Semiconductors and Environmental Justice
A DISCUSSION OF
Sustainability for SemiconductorsIn “Sustainability for Semiconductors” (Issues, Fall 2022), Elise Harrington and colleagues persuasively argue that the CHIPS and Science Act of 2022 offers the United States a unique chance to advance national interests while decoupling the semiconductor industry from supply chain vulnerabilities, public health problems, and environmental hazards. The path the authors suggest involves improving industry sustainability by, among other actions, circularizing supply chains—that is, by designing with a focus on material reuse and regeneration.
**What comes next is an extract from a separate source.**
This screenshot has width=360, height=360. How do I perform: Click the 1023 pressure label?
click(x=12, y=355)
But any industrial effort to circularize the supply chain will face an uphill battle without addressing competition policy concerns. Today’s large companies and investors seem to assume it natural to seek illegal monopoly power, regardless of its toxic effects on society. Some companies may claim consolidation as a cost of US technological sovereignty, but consolidation is actually a threat to national security. Achieving a circular supply chain will require innovative policies for competition and coordination of pre-competitive interests across use, repair, reuse, refurbishment, or recycling of semiconductors and destination devices. Securing downstream product interoperability, rights to repair, and waste and recycling requirements would be a promising start.
Further, building a strong and sustainable semiconductor industry should not come at the expense of public and environmental health. Attention to environmental justice must be front and center. The European Commission is advancing a novel approach to regulating economic activities for sustainability through the principle of “do no significant harm.” However, the Commission, as well as Harrington et al., fixates on negotiating quantitative, absolute environmental targets to arbitrate the harm of an industrial activity. Harm and its significance are subjective and contingent on the parties involved (and the stage of the industrial lifecycle). Too often, research, development, and industrial policies end up simply becoming governments doling out permission to harm individuals and communities for the benefit of a few for-profit companies. Silicon Valley, with 23 Superfund sites, the highest concentration in the country, has a lot to answer for on this front.
Finally, the United States should avoid a “race to the bottom” of state and local governments undercutting each other to secure regional technology hubs. Too often, relocation handouts siphon tax dollars from communities and schools to attract corporations that prove quick to loot the public purse and leave to the next doting location. For example, the Mexican American environmental justice movement has noted how major semiconductor industries in New Mexico and Arizona regularly secured state subsidies yet provided few quality jobs and little community reinvestment, burdened communities with environmental wastes, and drained scarce water resources. To center environmental justice in semiconductor sustainability efforts, much can be learned from such highly effective good neighbor agreement efforts. Respecting small and medium-size industries, centering environmental justice, and fairly distributing the benefits of a semiconductor renaissance around the country would be not only good policy but also good politics, as shown in other industrial policy efforts. A sustainable semiconductor industry considering these strategies would be more likely to win political and public support and stand a better chance of genuinely benefiting the nation and its people.